══ Provided data ══
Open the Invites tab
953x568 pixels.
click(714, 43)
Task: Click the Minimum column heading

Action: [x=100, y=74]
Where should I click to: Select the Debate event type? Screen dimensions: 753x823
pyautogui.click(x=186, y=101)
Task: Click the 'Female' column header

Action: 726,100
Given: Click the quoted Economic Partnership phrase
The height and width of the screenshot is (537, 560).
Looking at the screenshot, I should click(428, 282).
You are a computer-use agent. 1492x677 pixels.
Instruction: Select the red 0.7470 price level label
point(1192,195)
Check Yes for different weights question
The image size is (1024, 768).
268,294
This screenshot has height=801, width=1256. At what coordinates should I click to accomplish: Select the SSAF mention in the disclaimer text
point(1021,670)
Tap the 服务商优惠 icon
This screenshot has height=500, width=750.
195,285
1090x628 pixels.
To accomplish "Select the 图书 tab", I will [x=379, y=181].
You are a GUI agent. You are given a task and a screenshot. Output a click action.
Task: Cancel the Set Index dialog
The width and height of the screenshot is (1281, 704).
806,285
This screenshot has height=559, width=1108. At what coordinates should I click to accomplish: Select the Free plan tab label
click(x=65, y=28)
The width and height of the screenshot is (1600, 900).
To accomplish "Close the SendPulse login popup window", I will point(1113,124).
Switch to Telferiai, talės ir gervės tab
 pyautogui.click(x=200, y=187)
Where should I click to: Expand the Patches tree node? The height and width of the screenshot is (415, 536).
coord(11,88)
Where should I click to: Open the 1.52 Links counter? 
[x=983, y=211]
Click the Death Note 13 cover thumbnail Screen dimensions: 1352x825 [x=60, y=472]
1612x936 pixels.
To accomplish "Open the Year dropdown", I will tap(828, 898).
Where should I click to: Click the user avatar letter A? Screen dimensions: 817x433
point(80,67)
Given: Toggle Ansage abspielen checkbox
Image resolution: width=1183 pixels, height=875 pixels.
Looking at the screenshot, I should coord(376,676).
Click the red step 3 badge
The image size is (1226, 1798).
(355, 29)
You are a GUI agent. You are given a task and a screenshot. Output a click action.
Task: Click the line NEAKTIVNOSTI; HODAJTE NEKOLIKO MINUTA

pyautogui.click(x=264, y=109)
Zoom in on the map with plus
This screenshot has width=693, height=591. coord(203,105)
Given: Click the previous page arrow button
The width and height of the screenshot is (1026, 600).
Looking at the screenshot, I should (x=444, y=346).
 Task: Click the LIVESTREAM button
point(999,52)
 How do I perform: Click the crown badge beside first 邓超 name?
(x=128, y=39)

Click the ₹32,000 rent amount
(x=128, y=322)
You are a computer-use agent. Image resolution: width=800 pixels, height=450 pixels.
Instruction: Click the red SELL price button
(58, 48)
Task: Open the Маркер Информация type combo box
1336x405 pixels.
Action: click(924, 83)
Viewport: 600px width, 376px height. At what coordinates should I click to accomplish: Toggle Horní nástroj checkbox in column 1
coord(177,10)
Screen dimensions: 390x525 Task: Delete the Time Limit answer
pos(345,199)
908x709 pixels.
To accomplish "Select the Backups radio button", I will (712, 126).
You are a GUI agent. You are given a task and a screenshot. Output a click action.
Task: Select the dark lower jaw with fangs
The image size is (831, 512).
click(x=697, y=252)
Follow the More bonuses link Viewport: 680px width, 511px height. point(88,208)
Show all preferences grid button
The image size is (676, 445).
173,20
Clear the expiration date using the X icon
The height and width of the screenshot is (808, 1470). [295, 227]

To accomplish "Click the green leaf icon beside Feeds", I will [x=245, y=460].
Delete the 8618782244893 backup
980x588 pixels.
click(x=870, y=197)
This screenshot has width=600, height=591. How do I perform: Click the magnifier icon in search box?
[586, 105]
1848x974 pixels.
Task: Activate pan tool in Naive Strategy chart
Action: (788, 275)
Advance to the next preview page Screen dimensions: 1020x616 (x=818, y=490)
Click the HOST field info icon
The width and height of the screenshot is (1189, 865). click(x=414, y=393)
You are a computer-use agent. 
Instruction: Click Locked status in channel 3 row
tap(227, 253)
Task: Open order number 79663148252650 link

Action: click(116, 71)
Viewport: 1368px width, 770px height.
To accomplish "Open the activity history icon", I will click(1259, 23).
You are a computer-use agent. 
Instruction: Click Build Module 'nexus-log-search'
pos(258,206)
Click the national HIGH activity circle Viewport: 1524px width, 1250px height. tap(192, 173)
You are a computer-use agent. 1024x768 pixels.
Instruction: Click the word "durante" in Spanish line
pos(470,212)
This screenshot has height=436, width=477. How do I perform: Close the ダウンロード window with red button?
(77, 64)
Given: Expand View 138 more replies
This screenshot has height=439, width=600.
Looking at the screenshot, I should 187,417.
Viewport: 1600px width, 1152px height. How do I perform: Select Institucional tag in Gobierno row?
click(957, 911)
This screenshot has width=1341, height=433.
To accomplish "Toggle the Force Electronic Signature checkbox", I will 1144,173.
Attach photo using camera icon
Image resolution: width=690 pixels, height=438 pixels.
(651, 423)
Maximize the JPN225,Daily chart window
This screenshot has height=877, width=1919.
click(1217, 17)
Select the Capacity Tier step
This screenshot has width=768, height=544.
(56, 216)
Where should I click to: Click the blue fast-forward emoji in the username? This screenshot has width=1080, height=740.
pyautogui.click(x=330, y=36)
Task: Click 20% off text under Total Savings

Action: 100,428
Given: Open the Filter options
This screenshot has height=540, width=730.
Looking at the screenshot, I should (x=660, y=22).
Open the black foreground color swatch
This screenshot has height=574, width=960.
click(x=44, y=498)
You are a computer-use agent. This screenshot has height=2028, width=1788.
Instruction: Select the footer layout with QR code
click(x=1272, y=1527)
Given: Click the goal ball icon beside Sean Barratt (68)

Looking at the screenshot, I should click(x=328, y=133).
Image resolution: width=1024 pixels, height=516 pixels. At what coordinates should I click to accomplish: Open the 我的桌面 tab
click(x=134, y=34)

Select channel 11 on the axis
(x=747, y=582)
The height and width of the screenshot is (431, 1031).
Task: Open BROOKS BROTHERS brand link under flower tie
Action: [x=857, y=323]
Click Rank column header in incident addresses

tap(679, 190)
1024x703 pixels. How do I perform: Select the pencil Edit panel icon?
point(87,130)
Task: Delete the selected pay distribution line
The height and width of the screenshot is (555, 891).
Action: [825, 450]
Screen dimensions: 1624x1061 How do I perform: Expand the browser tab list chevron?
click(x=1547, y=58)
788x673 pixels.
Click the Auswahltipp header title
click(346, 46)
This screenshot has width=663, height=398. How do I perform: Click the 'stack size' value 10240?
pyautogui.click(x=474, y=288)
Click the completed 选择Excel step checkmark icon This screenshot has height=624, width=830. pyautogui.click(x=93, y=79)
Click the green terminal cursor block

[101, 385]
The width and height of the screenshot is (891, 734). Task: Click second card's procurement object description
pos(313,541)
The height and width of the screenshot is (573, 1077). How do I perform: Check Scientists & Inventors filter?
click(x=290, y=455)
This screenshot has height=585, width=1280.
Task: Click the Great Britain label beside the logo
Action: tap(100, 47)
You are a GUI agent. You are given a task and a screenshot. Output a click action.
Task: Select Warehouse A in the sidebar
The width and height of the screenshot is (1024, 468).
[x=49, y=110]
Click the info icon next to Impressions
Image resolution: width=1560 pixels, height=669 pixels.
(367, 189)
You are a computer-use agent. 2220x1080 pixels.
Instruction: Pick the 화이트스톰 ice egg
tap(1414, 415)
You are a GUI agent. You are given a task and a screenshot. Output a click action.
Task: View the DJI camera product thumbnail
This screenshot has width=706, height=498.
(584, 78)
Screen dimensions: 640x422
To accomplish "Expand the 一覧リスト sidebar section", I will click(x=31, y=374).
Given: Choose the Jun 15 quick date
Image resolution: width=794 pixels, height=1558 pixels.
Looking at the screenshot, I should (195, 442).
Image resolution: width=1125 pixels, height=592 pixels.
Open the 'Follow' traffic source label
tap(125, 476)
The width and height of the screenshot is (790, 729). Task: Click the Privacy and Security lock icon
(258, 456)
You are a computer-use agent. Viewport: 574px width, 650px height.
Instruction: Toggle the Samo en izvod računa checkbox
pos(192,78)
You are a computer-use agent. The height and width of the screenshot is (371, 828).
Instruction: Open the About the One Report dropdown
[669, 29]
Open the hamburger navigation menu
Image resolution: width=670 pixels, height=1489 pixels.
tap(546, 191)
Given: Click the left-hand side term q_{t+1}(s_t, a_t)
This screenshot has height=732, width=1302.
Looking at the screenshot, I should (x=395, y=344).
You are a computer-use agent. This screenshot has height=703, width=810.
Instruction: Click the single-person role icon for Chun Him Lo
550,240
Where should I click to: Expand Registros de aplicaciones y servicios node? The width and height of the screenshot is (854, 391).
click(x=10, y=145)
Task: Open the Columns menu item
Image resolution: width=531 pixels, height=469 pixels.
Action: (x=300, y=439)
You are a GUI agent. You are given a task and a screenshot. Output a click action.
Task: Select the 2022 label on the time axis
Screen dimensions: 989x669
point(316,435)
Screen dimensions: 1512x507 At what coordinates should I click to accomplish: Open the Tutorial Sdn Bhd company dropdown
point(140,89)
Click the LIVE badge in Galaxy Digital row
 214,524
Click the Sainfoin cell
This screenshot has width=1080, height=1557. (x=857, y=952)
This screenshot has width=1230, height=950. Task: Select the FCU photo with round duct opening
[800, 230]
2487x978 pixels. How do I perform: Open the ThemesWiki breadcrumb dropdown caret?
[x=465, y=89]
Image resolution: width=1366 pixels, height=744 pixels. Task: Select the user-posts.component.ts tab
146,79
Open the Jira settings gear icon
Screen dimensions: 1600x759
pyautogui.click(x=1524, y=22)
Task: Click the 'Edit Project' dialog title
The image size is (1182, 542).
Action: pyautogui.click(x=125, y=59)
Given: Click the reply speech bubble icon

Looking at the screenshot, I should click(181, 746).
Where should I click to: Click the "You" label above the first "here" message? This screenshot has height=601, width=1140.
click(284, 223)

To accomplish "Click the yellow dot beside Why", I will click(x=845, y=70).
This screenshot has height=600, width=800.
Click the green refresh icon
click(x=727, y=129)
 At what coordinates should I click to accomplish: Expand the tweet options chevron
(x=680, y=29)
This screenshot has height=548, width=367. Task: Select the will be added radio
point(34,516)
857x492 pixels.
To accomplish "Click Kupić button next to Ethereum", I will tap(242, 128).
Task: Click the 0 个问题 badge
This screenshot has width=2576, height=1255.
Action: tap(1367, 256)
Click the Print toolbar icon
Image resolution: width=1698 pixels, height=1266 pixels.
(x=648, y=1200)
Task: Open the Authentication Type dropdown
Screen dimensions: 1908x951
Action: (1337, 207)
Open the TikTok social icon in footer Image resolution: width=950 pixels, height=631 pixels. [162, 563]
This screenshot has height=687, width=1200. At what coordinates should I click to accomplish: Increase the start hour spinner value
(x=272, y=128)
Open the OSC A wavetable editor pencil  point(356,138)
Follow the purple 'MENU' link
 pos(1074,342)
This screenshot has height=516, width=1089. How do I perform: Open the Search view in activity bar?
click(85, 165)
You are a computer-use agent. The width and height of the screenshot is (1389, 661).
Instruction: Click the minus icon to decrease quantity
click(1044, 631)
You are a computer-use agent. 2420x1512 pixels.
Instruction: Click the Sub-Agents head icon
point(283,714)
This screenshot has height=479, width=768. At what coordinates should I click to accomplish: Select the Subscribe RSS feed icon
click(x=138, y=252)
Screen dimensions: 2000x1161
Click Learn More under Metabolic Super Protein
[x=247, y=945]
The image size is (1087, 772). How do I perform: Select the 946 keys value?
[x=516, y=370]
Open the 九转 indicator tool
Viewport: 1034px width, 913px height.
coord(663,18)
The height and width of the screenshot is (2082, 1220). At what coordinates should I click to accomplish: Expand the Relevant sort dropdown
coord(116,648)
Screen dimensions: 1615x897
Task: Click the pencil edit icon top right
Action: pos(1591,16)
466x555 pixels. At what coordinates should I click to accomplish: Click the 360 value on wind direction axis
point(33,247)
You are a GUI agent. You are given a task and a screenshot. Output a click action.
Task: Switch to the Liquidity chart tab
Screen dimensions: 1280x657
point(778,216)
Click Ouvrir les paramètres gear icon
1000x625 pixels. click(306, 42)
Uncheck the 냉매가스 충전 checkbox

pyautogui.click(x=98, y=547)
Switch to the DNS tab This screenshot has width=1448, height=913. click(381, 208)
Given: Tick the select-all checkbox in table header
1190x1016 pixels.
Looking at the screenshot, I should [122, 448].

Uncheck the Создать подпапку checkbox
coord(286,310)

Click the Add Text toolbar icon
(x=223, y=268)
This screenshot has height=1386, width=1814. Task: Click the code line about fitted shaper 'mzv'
═══
* Your assignment
From the entries, copy out each line containing the word "thumbnail".

* Problem solution
Click the Death Note 13 cover thumbnail Screen dimensions: 1352x825 [x=60, y=472]
Task: View the DJI camera product thumbnail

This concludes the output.